### Working data:
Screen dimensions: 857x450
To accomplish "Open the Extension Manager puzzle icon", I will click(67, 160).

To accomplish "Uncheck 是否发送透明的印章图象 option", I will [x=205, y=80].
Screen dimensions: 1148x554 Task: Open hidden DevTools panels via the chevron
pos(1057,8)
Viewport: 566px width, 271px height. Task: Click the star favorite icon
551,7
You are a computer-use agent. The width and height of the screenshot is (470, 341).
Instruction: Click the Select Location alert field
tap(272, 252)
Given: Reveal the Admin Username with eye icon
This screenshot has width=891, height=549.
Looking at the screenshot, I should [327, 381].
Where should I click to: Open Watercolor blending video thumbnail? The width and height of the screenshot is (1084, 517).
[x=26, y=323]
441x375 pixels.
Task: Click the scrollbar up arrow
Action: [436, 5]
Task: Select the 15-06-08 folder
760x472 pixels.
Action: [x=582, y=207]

---

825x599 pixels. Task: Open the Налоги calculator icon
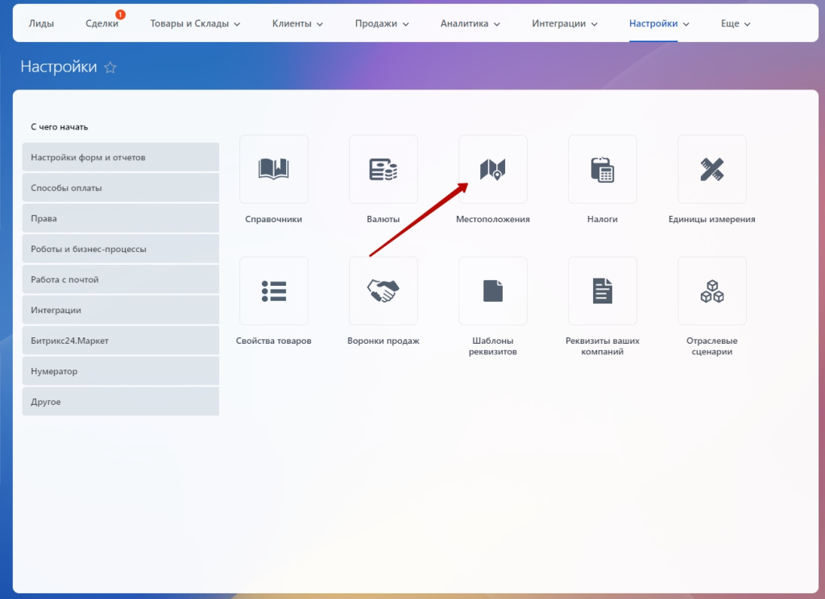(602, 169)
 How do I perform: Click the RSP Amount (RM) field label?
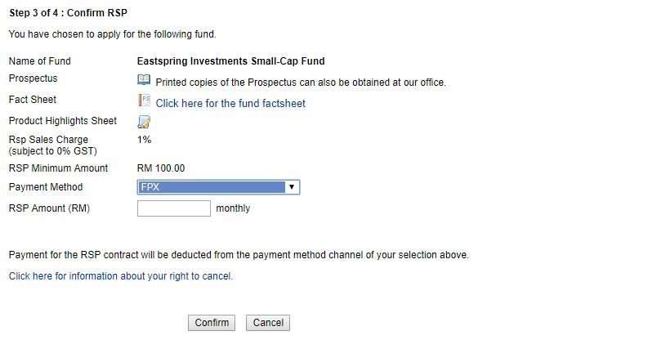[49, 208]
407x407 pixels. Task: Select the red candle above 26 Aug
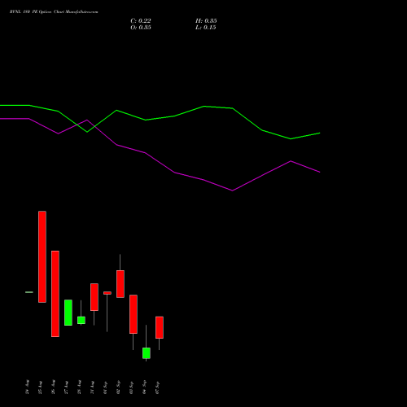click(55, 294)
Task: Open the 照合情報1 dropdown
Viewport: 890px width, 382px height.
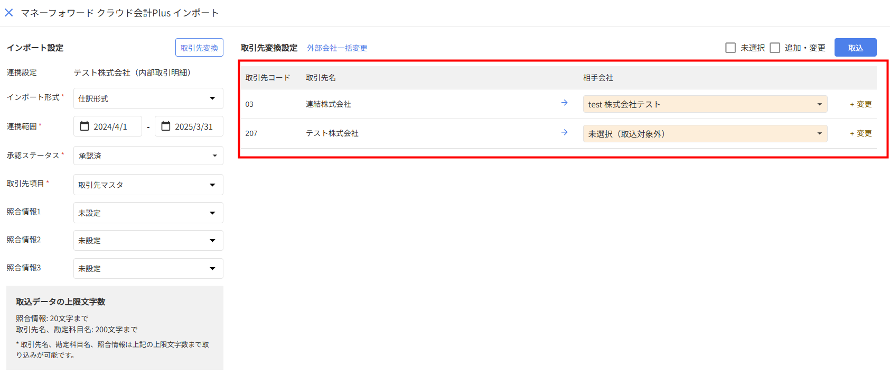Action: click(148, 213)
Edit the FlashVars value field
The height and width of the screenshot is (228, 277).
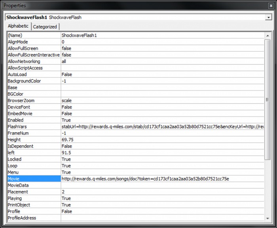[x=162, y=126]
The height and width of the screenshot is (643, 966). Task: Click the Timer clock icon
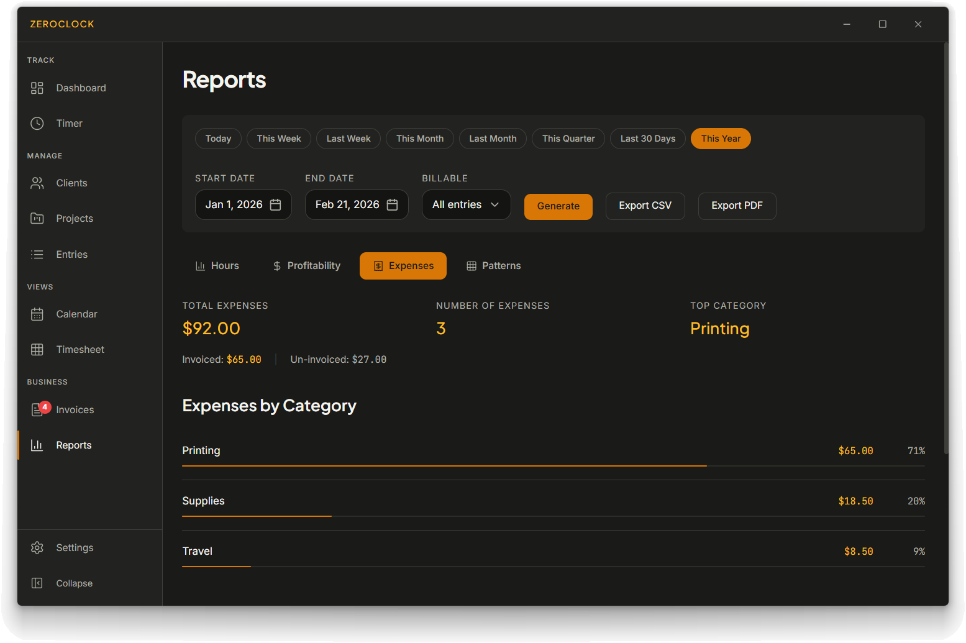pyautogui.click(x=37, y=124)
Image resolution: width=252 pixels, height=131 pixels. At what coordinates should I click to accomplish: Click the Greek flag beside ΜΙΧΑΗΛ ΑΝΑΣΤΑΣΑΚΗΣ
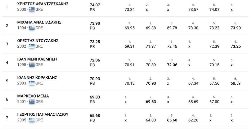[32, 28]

### The task:
Among the lines above, repeat exactly those from the line with "Instruction: Click the" to the line with "Task: Select the 15-06-08 folder", counting both ends.

### Solution to this task:
Instruction: Click the Select Location alert field
tap(272, 252)
Given: Reveal the Admin Username with eye icon
This screenshot has width=891, height=549.
Looking at the screenshot, I should [327, 381].
Where should I click to: Open Watercolor blending video thumbnail? The width and height of the screenshot is (1084, 517).
[x=26, y=323]
441x375 pixels.
Task: Click the scrollbar up arrow
Action: [436, 5]
Task: Select the 15-06-08 folder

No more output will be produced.